╔══
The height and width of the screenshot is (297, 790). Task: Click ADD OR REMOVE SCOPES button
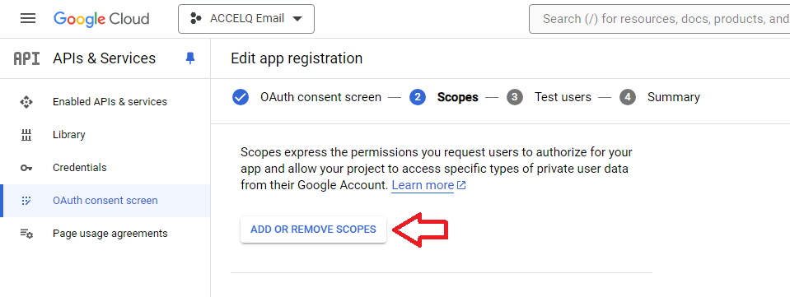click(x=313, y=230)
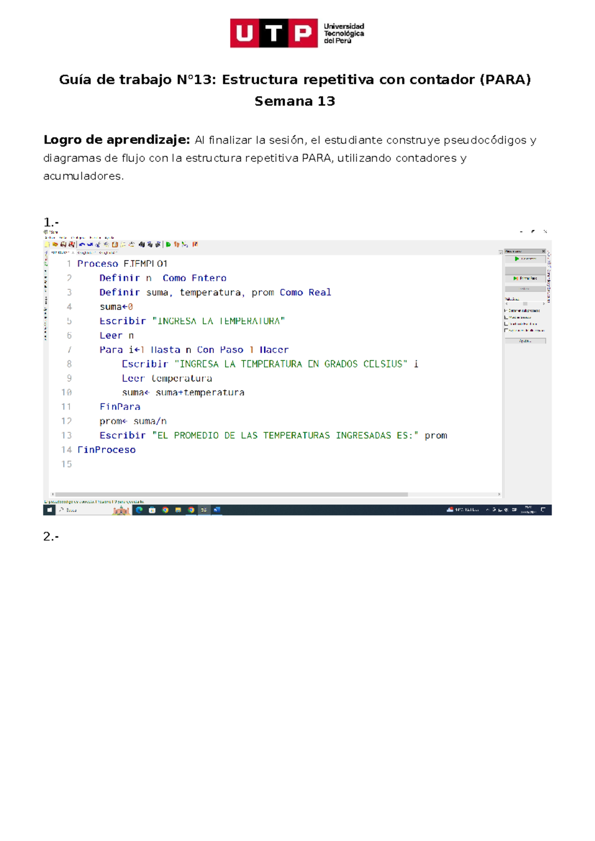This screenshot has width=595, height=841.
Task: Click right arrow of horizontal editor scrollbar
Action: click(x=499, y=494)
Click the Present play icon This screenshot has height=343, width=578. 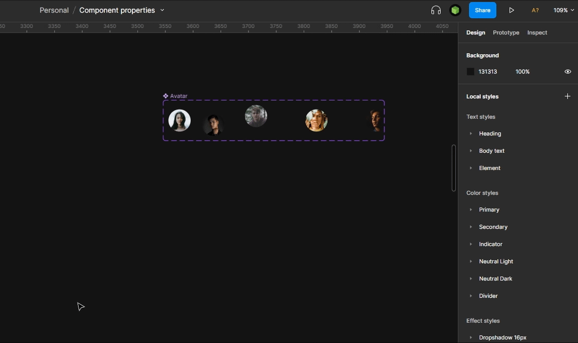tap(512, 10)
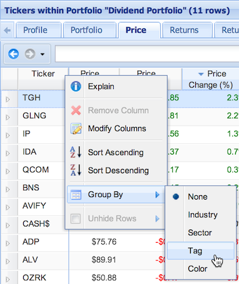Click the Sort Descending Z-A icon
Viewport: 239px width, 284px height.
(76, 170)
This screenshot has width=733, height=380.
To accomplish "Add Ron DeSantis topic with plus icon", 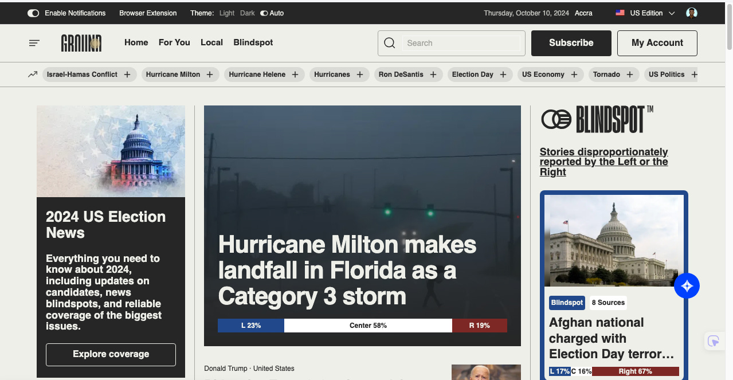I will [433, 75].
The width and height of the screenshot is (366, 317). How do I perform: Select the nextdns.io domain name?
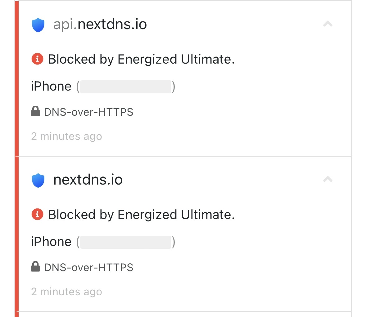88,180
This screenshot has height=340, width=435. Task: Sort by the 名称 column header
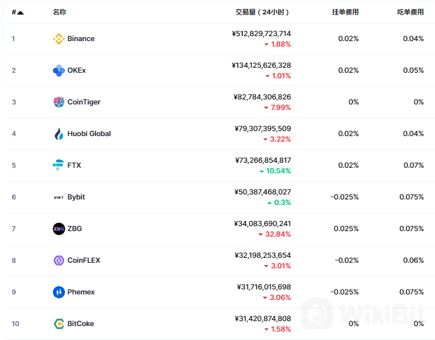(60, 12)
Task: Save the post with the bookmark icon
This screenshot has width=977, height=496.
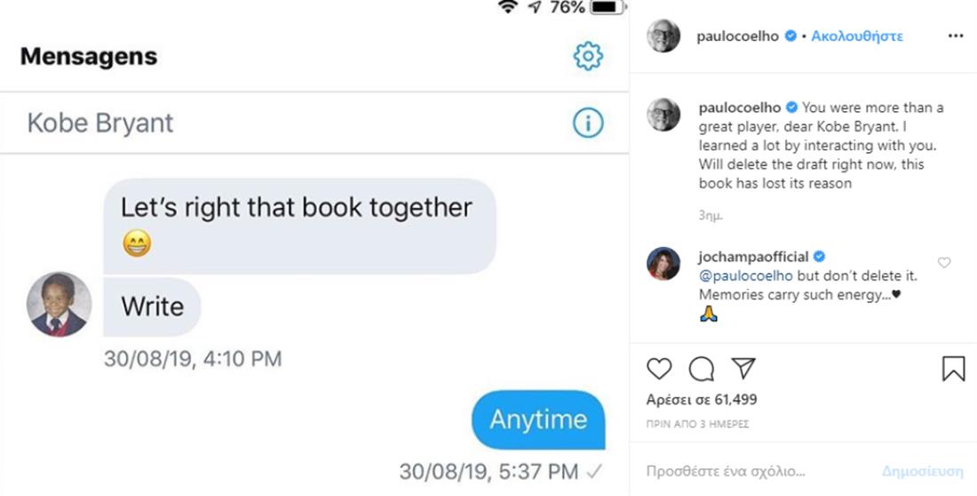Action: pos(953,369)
╚══
§ **Aim of the exercise**
Output the listing verbatim, starting at its first line and ending at the line that contains "Action: click(x=499, y=494)", with both ends included. Omit the pictures from the output.

§ **Answer**
The height and width of the screenshot is (297, 790). Task: Click ADD OR REMOVE SCOPES button
click(x=313, y=230)
This screenshot has width=595, height=841.
Task: Click right arrow of horizontal editor scrollbar
Action: click(x=499, y=494)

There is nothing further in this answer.